# Thinking about it: 2011 Countryman S



## 98Mroadie (Feb 18, 2011)

I know the countryman is a new model but it's based on the same design as the other minis. Are there any maintenance concerns I should know about? I can't seem to find much about working on these. That could be either a) because they're primarily owned by ladies (as this one will be: my wife) or b) because they don't break.


I'm hoping it's b.

Also any options that are must-haves? Just trying to ed-oo-mah-cate myself a bit here.

Also what dealer is the "best" in the Mid-Atlantic price-wise? Service can be done anywhere but I'm looking for a deal if I can find one.


----------



## chicagofan00 (Feb 10, 2008)

I believe the Countryman is new for 2011 so it might be a little hard to say what the maintenance concerns are at this point.


----------



## 98Mroadie (Feb 18, 2011)

I was more thinking about the drive train: engine, transmission, electrical gremlins, etc. The stuff that comes from other models and has been used for the past few model years. 

Just trying to get a general idea as to the maintenance of Mini's in general. Do they break often or are they like a 'yoda (but with a soul)? I really don't want to continue turning wrenches every weekend to keep our cars on the road...


----------



## 98Mroadie (Feb 18, 2011)

Nothing? So mini's don't break then? If so I'm glad to hear it...


----------



## chicagofan00 (Feb 10, 2008)

I can't speak from experience as I've never owned one or done much research on one (however, I am now as I'm looking into one for my next vehicle). The Mini section here isn't all that active but here is a site that is more active and is dedicated to Minis that I found the other day:

http://www.northamericanmotoring.com/forums/index.php


----------



## 98Mroadie (Feb 18, 2011)

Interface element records

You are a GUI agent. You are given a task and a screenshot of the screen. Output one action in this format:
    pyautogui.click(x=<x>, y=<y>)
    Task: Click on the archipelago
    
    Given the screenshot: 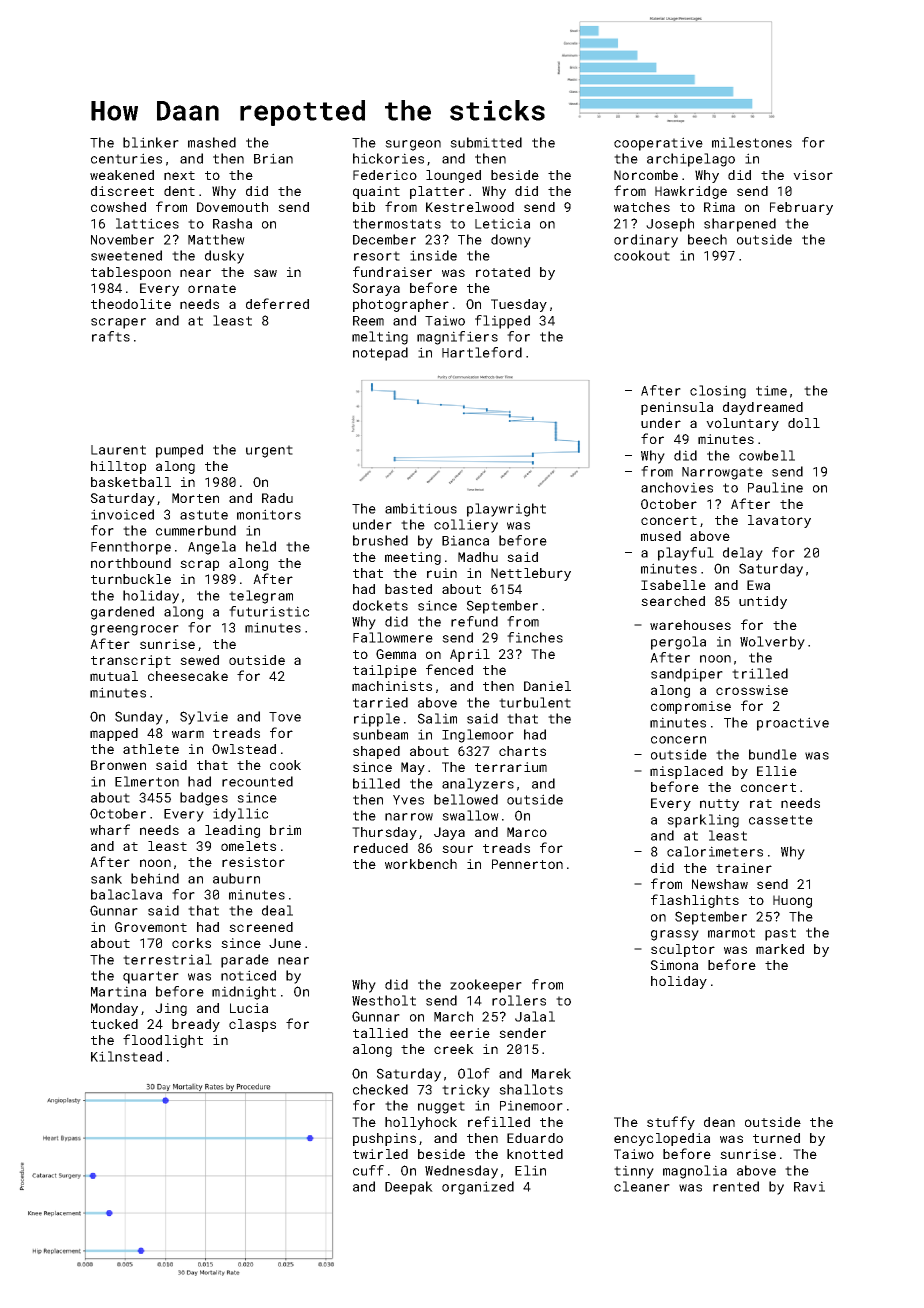 What is the action you would take?
    pyautogui.click(x=691, y=160)
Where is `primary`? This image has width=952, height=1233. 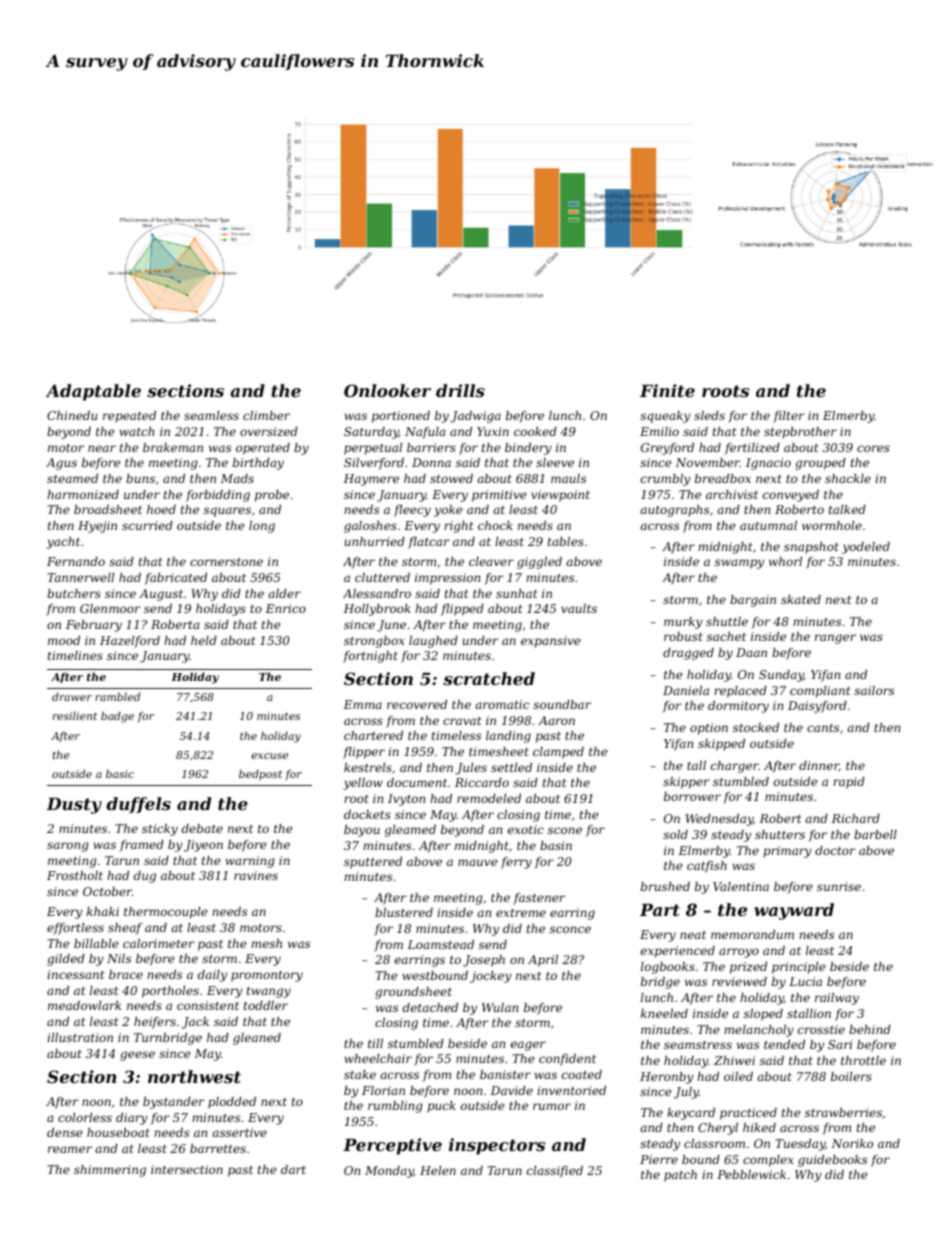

• **Written instruction**
In the forum thread about the 2011 Countryman S, what items does 98Mroadie list when explaining what "the drive train" means?

• **Answer to this exercise**
Engine, transmission, electrical gremlins